## begin

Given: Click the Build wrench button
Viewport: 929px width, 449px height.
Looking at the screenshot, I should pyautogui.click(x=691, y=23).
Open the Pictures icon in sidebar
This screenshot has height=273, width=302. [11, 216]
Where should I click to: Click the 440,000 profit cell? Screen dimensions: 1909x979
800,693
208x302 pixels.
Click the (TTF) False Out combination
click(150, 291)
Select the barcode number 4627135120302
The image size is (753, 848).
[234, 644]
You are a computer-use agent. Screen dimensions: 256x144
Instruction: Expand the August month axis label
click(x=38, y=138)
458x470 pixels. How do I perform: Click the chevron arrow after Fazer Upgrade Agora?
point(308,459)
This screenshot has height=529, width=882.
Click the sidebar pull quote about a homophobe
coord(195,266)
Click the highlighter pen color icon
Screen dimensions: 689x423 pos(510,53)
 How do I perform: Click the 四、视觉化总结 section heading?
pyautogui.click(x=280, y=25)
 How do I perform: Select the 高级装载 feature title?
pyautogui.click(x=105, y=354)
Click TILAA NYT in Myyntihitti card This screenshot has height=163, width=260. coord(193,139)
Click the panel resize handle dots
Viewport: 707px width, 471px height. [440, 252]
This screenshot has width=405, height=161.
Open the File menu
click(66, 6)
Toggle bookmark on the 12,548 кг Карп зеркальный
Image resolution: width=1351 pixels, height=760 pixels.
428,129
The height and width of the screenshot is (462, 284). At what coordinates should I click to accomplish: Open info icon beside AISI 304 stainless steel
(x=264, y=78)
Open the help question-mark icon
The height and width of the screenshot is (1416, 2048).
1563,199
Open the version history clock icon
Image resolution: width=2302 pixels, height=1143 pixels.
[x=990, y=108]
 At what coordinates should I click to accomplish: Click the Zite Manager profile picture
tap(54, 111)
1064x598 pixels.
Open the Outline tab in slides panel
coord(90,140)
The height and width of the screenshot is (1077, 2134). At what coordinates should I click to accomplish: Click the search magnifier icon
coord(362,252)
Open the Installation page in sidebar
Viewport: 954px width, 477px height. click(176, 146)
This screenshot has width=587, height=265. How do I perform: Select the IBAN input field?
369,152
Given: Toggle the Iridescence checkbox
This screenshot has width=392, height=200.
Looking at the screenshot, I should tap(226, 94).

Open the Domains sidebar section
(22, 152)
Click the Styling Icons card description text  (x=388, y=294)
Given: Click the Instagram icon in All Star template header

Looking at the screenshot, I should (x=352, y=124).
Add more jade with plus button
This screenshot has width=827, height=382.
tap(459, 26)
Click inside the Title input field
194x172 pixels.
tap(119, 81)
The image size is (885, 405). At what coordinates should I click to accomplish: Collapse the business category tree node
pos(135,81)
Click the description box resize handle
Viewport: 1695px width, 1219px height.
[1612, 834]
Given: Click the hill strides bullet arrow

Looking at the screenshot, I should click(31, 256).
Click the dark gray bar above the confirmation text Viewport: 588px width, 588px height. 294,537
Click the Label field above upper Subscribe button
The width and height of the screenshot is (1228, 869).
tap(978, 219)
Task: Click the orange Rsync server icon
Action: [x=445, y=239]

## end

Locate each line in the listing above that contains the word "handle", and copy those lines out. Case counts.

» Result:
Click the panel resize handle dots
Click the description box resize handle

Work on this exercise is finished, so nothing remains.